■ **WORK INSTRUCTIONS**: Repeat exactly each line of the data provided below.
------ GIVEN ENTRIES
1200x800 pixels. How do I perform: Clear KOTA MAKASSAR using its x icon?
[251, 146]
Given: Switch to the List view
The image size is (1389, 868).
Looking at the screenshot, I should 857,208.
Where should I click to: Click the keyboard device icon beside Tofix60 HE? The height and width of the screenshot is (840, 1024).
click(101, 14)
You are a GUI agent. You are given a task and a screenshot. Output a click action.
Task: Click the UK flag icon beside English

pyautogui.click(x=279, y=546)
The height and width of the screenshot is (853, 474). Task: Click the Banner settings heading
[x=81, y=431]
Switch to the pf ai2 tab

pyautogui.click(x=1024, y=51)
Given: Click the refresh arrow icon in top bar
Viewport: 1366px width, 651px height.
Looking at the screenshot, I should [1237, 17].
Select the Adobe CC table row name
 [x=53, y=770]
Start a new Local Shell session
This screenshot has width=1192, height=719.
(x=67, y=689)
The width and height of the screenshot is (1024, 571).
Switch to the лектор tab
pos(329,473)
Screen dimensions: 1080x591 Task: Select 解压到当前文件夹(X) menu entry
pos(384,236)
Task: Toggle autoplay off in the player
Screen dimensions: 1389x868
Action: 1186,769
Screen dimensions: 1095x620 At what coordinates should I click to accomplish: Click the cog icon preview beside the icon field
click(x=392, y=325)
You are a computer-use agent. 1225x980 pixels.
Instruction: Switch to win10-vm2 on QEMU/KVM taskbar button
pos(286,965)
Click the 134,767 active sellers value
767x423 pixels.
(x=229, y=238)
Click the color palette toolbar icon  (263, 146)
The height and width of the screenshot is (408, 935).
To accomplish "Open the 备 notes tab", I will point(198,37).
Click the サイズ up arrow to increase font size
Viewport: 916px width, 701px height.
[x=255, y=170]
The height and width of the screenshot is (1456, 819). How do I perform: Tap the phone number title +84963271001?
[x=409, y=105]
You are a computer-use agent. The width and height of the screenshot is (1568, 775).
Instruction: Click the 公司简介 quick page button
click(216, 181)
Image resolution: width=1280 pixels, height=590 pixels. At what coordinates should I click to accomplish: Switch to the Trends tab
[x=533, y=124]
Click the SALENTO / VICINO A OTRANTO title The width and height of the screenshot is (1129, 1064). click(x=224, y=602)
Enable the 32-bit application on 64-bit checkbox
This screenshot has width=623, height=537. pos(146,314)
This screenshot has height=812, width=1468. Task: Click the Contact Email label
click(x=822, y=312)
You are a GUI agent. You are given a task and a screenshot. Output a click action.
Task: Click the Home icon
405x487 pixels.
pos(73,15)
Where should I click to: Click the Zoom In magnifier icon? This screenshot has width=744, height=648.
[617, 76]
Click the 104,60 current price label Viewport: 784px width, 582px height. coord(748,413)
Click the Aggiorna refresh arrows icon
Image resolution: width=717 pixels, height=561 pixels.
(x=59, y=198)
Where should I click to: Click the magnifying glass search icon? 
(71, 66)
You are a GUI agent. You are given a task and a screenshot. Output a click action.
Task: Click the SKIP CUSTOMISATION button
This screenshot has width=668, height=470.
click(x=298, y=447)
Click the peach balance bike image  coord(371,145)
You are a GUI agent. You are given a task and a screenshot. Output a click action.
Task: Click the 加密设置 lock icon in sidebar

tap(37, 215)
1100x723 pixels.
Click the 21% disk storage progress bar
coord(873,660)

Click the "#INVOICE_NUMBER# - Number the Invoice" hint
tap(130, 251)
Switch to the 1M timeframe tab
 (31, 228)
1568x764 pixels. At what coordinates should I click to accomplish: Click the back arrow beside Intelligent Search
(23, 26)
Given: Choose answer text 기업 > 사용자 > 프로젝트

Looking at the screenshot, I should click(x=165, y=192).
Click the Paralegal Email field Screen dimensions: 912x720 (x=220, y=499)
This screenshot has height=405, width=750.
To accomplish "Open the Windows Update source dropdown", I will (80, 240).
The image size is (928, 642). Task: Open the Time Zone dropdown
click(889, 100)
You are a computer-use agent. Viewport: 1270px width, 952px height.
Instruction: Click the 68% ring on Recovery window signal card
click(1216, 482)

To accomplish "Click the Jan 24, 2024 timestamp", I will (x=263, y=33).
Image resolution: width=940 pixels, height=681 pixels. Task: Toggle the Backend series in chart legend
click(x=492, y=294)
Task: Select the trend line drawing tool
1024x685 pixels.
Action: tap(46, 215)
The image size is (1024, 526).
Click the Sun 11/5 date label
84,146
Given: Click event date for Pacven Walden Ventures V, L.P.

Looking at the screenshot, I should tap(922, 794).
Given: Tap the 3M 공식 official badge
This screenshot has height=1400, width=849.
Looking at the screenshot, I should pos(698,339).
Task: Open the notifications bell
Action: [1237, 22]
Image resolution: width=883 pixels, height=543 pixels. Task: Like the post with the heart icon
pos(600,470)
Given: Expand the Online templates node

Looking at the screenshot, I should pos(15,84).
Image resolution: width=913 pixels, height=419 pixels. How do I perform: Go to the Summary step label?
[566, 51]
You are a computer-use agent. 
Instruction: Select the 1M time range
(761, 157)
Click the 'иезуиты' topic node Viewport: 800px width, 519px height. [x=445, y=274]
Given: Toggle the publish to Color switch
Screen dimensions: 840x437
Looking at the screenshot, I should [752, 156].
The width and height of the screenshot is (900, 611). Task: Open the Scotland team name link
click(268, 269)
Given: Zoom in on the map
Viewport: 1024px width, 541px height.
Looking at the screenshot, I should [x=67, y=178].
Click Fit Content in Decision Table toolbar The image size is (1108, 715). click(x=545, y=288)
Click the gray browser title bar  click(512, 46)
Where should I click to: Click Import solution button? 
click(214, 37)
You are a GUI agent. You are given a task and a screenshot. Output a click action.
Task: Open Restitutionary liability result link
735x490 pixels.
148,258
------------
■ **YOUR SOLUTION**:
1200x800 pixels. How do I perform: Clear KOTA MAKASSAR using its x icon?
[251, 146]
Given: Switch to the List view
The image size is (1389, 868).
Looking at the screenshot, I should 857,208.
Where should I click to: Click the keyboard device icon beside Tofix60 HE? The height and width of the screenshot is (840, 1024).
click(101, 14)
You are a GUI agent. You are given a task and a screenshot. Output a click action.
Task: Click the UK flag icon beside English

pyautogui.click(x=279, y=546)
The height and width of the screenshot is (853, 474). Task: Click the Banner settings heading
[x=81, y=431]
Switch to the pf ai2 tab

pyautogui.click(x=1024, y=51)
Given: Click the refresh arrow icon in top bar
Viewport: 1366px width, 651px height.
Looking at the screenshot, I should [1237, 17].
Select the Adobe CC table row name
 [x=53, y=770]
Start a new Local Shell session
This screenshot has width=1192, height=719.
(x=67, y=689)
The width and height of the screenshot is (1024, 571).
Switch to the лектор tab
pos(329,473)
Screen dimensions: 1080x591 Task: Select 解压到当前文件夹(X) menu entry
pos(384,236)
Task: Toggle autoplay off in the player
Screen dimensions: 1389x868
Action: 1186,769
Screen dimensions: 1095x620 At what coordinates should I click to accomplish: Click the cog icon preview beside the icon field
click(x=392, y=325)
You are a computer-use agent. 1225x980 pixels.
Instruction: Switch to win10-vm2 on QEMU/KVM taskbar button
pos(286,965)
Click the 134,767 active sellers value
767x423 pixels.
(x=229, y=238)
Click the color palette toolbar icon  (263, 146)
The height and width of the screenshot is (408, 935).
To accomplish "Open the 备 notes tab", I will point(198,37).
Click the サイズ up arrow to increase font size
Viewport: 916px width, 701px height.
[x=255, y=170]
The height and width of the screenshot is (1456, 819). How do I perform: Tap the phone number title +84963271001?
[x=409, y=105]
You are a computer-use agent. The width and height of the screenshot is (1568, 775).
Instruction: Click the 公司简介 quick page button
click(216, 181)
Image resolution: width=1280 pixels, height=590 pixels. At what coordinates should I click to accomplish: Switch to the Trends tab
[x=533, y=124]
Click the SALENTO / VICINO A OTRANTO title The width and height of the screenshot is (1129, 1064). click(x=224, y=602)
Enable the 32-bit application on 64-bit checkbox
This screenshot has width=623, height=537. pos(146,314)
This screenshot has height=812, width=1468. Task: Click the Contact Email label
click(x=822, y=312)
You are a GUI agent. You are given a task and a screenshot. Output a click action.
Task: Click the Home icon
405x487 pixels.
pos(73,15)
Where should I click to: Click the Zoom In magnifier icon? This screenshot has width=744, height=648.
[617, 76]
Click the 104,60 current price label Viewport: 784px width, 582px height. coord(748,413)
Click the Aggiorna refresh arrows icon
Image resolution: width=717 pixels, height=561 pixels.
(x=59, y=198)
Where should I click to: Click the magnifying glass search icon? 
(71, 66)
You are a GUI agent. You are given a task and a screenshot. Output a click action.
Task: Click the SKIP CUSTOMISATION button
This screenshot has width=668, height=470.
click(x=298, y=447)
Click the peach balance bike image  coord(371,145)
You are a GUI agent. You are given a task and a screenshot. Output a click action.
Task: Click the 加密设置 lock icon in sidebar

tap(37, 215)
1100x723 pixels.
Click the 21% disk storage progress bar
coord(873,660)

Click the "#INVOICE_NUMBER# - Number the Invoice" hint
tap(130, 251)
Switch to the 1M timeframe tab
 (31, 228)
1568x764 pixels. At what coordinates should I click to accomplish: Click the back arrow beside Intelligent Search
(23, 26)
Given: Choose answer text 기업 > 사용자 > 프로젝트

Looking at the screenshot, I should click(x=165, y=192).
Click the Paralegal Email field Screen dimensions: 912x720 (x=220, y=499)
This screenshot has height=405, width=750.
To accomplish "Open the Windows Update source dropdown", I will (80, 240).
The image size is (928, 642). Task: Open the Time Zone dropdown
click(889, 100)
You are a computer-use agent. Viewport: 1270px width, 952px height.
Instruction: Click the 68% ring on Recovery window signal card
click(1216, 482)

To accomplish "Click the Jan 24, 2024 timestamp", I will (x=263, y=33).
Image resolution: width=940 pixels, height=681 pixels. Task: Toggle the Backend series in chart legend
click(x=492, y=294)
Task: Select the trend line drawing tool
1024x685 pixels.
Action: tap(46, 215)
The image size is (1024, 526).
Click the Sun 11/5 date label
84,146
Given: Click event date for Pacven Walden Ventures V, L.P.

Looking at the screenshot, I should tap(922, 794).
Given: Tap the 3M 공식 official badge
This screenshot has height=1400, width=849.
Looking at the screenshot, I should pos(698,339).
Task: Open the notifications bell
Action: [1237, 22]
Image resolution: width=883 pixels, height=543 pixels. Task: Like the post with the heart icon
pos(600,470)
Given: Expand the Online templates node

Looking at the screenshot, I should pos(15,84).
Image resolution: width=913 pixels, height=419 pixels. How do I perform: Go to the Summary step label?
[566, 51]
You are a computer-use agent. 
Instruction: Select the 1M time range
(761, 157)
Click the 'иезуиты' topic node Viewport: 800px width, 519px height. [x=445, y=274]
Given: Toggle the publish to Color switch
Screen dimensions: 840x437
Looking at the screenshot, I should [752, 156].
The width and height of the screenshot is (900, 611). Task: Open the Scotland team name link
click(268, 269)
Given: Zoom in on the map
Viewport: 1024px width, 541px height.
Looking at the screenshot, I should [x=67, y=178].
Click Fit Content in Decision Table toolbar The image size is (1108, 715). click(x=545, y=288)
Click the gray browser title bar  click(512, 46)
Where should I click to: Click Import solution button? 
click(214, 37)
You are a GUI agent. You are given a task and a screenshot. Output a click action.
Task: Open Restitutionary liability result link
735x490 pixels.
148,258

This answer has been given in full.